= Work instruction =
The copy should begin at the line containing "Task: Click the caret" and end with the last line below, every line exact and no picture included.

= Source records =
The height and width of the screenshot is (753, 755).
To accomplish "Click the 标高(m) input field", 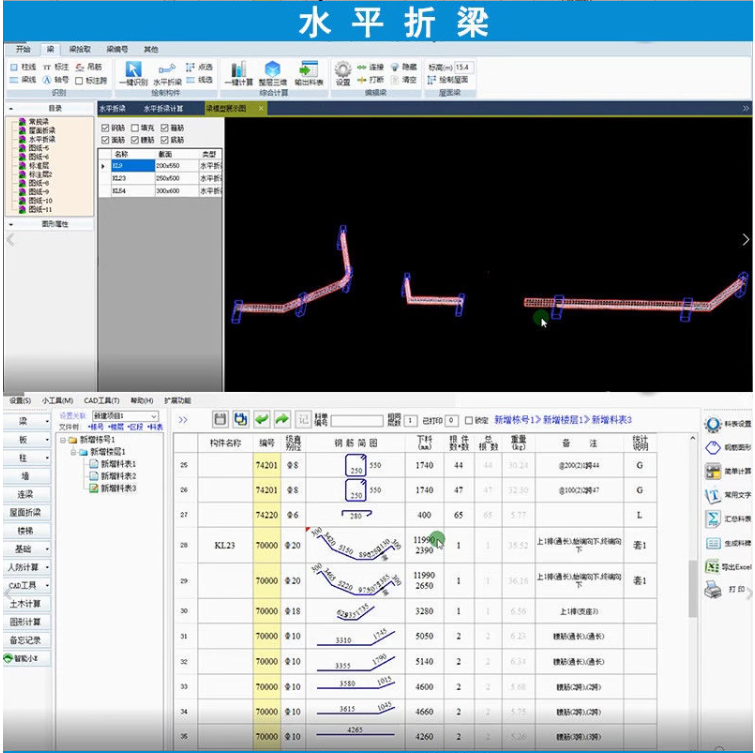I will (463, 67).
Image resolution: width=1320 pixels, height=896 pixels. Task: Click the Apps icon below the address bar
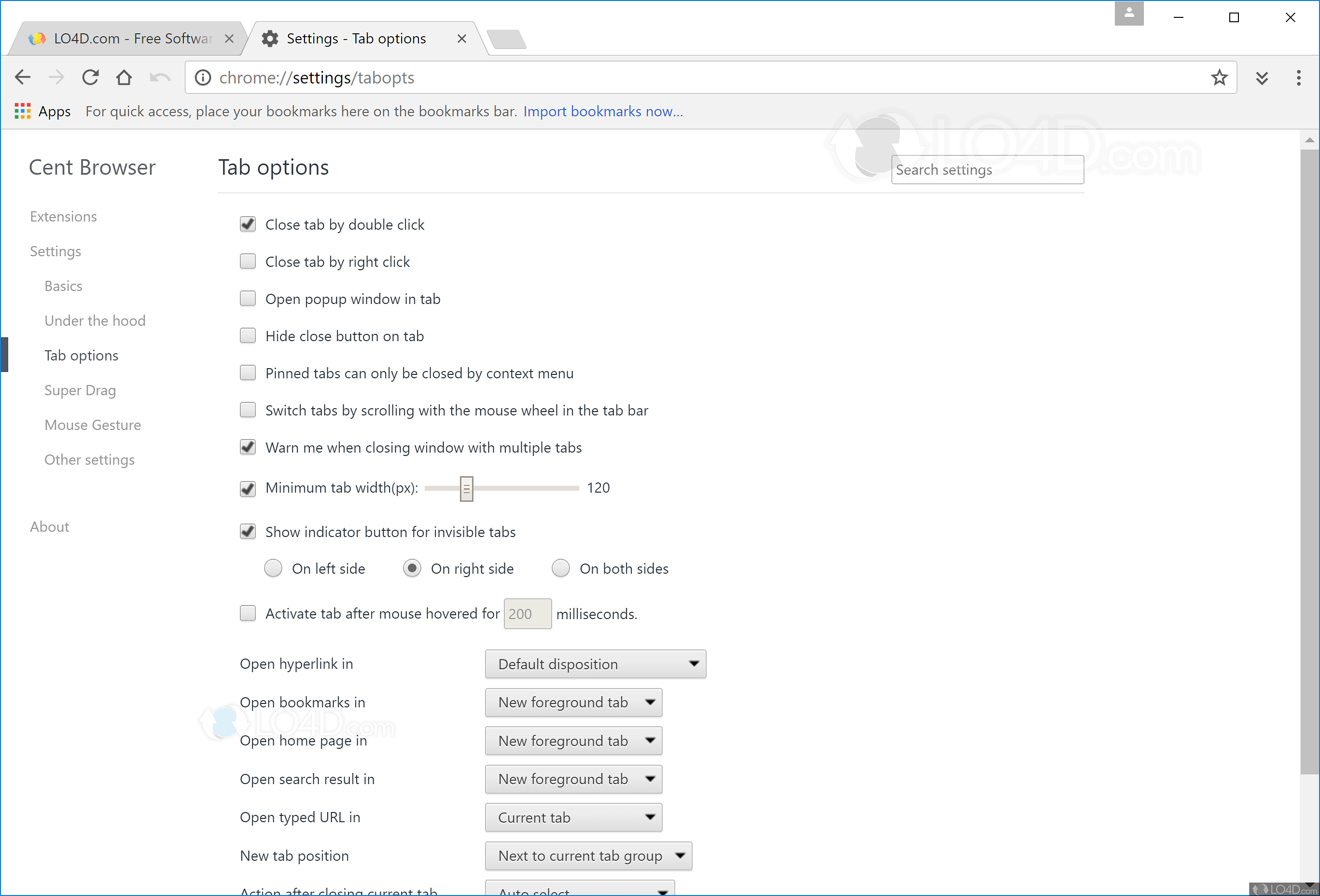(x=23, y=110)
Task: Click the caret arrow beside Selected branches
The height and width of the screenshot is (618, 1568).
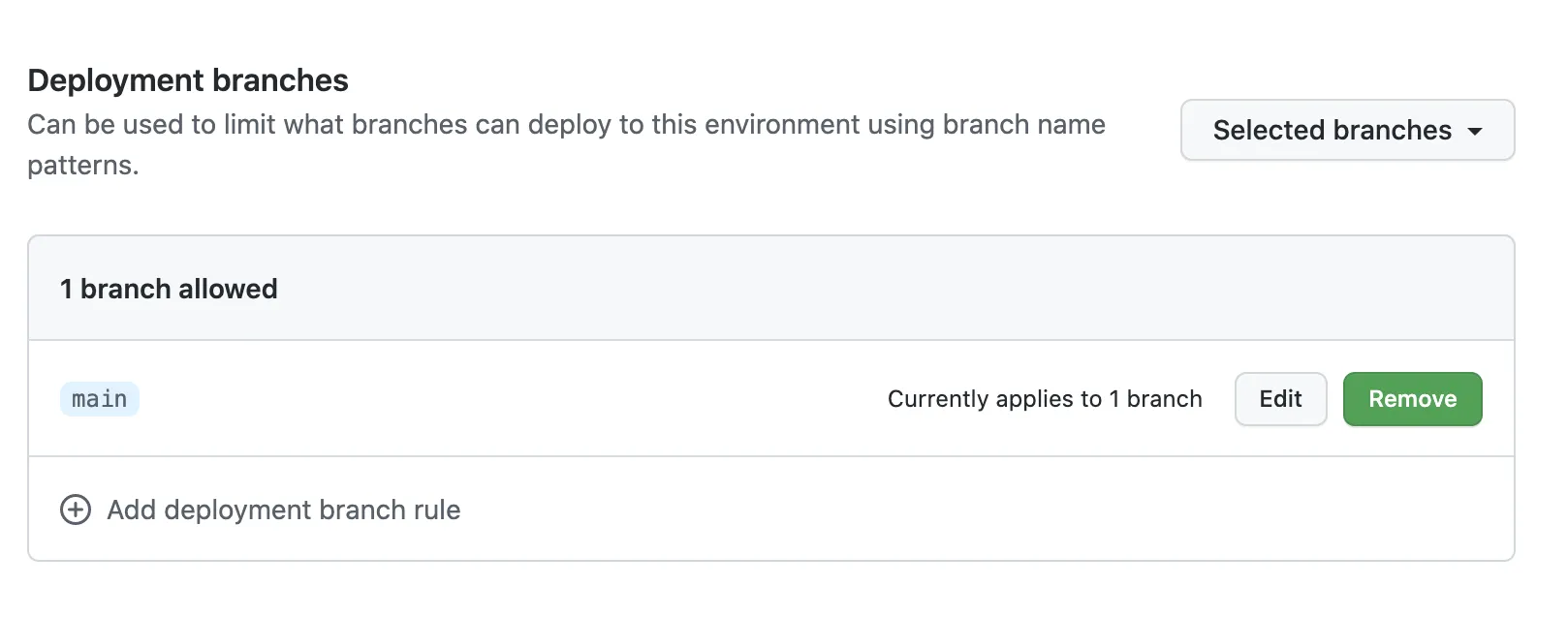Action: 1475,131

= Output of the task =
Task: Click the caret arrow beside Selected branches
The height and width of the screenshot is (618, 1568).
Action: 1475,131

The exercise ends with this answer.